[Source records]
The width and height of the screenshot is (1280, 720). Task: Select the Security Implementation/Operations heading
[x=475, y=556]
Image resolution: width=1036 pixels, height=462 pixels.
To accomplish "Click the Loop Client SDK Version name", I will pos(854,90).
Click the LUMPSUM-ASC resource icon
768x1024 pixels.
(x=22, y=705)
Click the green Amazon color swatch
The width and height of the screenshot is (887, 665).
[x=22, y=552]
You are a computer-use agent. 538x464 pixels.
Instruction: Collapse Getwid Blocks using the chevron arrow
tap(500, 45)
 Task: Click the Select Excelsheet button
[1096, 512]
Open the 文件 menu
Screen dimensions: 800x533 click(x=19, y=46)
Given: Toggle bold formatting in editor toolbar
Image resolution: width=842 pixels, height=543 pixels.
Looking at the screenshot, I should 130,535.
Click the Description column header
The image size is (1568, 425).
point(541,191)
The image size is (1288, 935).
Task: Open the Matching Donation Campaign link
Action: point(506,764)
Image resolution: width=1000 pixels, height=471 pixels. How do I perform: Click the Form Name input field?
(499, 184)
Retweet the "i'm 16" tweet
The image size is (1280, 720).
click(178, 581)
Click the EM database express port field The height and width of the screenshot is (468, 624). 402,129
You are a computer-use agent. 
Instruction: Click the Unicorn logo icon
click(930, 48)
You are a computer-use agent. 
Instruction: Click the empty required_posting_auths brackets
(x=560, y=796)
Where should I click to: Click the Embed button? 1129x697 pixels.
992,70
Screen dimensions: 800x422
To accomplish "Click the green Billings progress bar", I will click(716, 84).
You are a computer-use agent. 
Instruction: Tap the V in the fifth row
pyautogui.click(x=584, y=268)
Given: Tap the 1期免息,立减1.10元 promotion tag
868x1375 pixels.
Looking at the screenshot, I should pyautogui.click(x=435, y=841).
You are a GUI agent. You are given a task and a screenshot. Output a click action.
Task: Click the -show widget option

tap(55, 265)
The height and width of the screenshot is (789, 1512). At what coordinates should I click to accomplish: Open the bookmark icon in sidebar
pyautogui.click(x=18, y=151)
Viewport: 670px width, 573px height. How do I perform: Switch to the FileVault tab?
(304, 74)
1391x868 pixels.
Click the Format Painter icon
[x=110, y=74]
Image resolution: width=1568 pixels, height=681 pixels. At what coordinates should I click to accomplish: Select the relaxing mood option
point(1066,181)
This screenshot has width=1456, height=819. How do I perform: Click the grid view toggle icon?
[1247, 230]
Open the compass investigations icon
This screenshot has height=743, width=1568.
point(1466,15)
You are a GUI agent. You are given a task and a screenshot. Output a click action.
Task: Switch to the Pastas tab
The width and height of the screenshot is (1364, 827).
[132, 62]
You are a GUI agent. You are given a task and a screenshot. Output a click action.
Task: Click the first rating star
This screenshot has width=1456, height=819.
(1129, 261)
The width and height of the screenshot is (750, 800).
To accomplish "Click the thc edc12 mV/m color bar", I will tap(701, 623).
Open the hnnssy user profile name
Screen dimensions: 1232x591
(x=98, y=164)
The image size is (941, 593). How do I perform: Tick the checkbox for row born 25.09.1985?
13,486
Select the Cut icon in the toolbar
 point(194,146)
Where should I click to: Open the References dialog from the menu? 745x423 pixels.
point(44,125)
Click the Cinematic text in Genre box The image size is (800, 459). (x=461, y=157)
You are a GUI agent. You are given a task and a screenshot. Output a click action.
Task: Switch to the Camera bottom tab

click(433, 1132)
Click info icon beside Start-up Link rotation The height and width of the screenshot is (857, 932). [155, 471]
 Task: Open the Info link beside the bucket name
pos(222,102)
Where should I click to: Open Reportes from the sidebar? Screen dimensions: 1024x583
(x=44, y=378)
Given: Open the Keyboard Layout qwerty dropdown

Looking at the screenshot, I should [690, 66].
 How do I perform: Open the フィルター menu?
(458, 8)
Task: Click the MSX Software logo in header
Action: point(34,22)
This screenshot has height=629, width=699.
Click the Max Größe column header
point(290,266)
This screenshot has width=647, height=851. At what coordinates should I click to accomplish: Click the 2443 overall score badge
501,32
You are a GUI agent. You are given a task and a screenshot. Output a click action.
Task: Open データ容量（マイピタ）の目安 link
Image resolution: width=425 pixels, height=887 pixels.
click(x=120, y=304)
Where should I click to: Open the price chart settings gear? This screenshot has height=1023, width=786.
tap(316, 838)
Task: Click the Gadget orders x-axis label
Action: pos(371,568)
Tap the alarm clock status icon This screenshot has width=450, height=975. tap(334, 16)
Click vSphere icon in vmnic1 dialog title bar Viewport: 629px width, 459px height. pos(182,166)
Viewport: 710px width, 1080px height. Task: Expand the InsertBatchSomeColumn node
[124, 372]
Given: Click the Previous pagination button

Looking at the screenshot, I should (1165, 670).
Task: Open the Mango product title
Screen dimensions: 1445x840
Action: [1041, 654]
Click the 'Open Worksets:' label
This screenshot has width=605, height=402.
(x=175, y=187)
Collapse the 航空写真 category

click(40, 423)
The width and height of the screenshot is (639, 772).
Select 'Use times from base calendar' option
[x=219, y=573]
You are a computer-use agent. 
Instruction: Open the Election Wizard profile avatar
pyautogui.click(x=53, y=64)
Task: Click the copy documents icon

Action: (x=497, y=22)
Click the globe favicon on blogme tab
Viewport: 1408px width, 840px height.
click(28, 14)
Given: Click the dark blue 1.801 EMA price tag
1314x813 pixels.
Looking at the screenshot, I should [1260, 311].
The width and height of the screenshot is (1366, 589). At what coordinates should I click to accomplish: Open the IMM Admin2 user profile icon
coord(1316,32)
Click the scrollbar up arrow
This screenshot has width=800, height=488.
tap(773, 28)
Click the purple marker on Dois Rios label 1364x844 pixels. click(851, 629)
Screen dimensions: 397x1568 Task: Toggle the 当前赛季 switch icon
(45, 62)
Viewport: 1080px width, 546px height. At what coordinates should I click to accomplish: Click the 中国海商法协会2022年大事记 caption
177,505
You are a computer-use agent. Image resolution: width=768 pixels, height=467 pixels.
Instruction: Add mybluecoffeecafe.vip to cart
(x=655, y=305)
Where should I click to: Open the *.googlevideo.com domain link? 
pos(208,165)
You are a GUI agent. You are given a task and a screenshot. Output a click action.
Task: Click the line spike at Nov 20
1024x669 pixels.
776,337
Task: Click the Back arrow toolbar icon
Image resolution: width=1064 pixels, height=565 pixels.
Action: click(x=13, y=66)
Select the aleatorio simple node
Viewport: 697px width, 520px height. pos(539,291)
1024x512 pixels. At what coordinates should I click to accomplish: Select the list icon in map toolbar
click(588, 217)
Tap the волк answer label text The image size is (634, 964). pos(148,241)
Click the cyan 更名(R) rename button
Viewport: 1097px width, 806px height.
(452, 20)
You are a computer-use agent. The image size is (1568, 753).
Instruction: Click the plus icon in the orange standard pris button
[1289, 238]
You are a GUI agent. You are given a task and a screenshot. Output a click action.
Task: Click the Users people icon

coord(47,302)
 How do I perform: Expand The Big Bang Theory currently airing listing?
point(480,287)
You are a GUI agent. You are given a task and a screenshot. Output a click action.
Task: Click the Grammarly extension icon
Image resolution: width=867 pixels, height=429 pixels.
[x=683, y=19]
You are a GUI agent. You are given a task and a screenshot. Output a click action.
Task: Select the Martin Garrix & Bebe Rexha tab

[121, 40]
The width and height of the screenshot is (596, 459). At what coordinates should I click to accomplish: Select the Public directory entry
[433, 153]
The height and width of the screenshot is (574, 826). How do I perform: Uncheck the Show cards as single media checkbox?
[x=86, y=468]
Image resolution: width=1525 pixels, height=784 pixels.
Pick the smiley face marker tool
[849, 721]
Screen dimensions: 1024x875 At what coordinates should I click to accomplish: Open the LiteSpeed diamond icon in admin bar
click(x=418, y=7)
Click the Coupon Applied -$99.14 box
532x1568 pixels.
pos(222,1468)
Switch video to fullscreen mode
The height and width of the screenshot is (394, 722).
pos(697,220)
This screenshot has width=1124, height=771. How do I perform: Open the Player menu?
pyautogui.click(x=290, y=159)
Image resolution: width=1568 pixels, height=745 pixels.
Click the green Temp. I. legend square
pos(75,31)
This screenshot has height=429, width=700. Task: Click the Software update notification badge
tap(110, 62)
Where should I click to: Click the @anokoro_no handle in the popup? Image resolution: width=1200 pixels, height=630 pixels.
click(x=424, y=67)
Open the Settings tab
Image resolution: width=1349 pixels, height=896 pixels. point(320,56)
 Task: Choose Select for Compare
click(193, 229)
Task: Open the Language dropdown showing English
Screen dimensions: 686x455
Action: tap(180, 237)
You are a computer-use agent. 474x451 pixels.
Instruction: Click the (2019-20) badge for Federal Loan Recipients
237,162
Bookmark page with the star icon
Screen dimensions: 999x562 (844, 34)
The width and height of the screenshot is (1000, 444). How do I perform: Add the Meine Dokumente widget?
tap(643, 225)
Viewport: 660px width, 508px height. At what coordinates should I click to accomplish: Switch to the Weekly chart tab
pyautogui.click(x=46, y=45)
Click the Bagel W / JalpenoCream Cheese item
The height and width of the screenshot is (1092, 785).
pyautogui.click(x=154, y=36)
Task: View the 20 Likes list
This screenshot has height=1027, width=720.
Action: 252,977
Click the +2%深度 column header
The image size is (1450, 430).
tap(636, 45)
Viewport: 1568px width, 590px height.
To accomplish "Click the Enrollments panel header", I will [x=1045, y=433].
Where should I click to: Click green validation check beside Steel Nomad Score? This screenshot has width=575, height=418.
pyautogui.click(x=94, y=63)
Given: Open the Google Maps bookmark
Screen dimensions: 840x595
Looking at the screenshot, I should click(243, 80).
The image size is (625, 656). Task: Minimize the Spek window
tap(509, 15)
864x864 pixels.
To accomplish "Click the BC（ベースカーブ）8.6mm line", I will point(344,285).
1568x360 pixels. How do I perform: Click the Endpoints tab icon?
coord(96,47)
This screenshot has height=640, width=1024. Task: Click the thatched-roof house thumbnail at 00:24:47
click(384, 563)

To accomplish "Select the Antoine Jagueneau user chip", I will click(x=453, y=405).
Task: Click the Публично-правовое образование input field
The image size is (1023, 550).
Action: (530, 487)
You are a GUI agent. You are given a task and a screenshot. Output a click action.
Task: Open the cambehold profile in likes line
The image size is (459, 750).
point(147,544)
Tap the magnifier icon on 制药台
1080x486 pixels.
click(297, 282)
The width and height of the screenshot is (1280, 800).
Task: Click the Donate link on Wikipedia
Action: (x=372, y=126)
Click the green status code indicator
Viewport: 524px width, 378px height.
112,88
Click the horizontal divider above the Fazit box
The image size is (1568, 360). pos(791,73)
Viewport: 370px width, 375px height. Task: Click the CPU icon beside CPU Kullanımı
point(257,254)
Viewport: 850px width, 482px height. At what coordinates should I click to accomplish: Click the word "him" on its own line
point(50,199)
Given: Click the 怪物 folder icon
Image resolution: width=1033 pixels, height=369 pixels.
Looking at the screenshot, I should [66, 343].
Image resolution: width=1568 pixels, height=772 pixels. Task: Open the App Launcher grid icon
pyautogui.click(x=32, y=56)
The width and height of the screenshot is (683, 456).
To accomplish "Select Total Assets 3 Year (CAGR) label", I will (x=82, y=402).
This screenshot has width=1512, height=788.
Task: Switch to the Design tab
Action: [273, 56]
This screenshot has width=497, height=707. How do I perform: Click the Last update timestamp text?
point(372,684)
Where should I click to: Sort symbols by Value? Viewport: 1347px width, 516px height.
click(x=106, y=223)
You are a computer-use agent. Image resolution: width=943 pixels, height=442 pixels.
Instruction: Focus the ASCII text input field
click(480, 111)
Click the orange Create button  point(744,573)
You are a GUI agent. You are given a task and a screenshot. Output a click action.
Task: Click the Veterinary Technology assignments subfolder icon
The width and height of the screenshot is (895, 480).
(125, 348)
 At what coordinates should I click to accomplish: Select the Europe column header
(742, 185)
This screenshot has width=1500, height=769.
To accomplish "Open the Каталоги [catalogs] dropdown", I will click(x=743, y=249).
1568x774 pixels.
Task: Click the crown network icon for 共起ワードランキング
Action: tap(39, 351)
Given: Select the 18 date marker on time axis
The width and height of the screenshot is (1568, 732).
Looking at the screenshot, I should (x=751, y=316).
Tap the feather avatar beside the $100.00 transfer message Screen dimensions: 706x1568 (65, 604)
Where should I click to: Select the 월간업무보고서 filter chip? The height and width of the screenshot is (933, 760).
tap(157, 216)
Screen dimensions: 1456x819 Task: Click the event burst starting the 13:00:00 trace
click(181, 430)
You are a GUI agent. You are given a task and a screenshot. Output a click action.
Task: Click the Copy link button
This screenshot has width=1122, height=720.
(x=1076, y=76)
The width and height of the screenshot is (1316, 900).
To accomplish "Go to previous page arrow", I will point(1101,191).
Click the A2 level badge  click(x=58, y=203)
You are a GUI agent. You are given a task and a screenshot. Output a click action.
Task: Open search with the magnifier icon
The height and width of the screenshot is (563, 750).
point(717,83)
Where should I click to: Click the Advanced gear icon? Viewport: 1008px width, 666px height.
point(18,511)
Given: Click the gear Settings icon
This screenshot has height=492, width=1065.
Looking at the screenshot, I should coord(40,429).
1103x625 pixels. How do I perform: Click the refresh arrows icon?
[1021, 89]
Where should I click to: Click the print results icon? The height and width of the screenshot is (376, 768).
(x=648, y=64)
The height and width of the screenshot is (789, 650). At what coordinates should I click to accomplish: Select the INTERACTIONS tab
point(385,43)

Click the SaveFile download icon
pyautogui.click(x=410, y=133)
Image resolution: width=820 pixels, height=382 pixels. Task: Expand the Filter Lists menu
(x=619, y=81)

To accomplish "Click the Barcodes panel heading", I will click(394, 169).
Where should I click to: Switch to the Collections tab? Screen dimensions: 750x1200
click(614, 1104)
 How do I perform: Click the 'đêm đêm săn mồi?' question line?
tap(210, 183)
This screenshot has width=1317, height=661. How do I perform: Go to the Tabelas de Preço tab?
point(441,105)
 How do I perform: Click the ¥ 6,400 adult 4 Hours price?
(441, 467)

**REQUIREMENT**
Given the records above, restate word for word only the lines starting at the one with "Where should I click to: Select" and ending at the one with "Task: Open search with the magnifier icon".

**WRITTEN SOLUTION**
Where should I click to: Select the 월간업무보고서 filter chip? The height and width of the screenshot is (933, 760).
tap(157, 216)
Screen dimensions: 1456x819 Task: Click the event burst starting the 13:00:00 trace
click(181, 430)
You are a GUI agent. You are given a task and a screenshot. Output a click action.
Task: Click the Copy link button
This screenshot has width=1122, height=720.
(x=1076, y=76)
The width and height of the screenshot is (1316, 900).
To accomplish "Go to previous page arrow", I will point(1101,191).
Click the A2 level badge  click(x=58, y=203)
You are a GUI agent. You are given a task and a screenshot. Output a click action.
Task: Open search with the magnifier icon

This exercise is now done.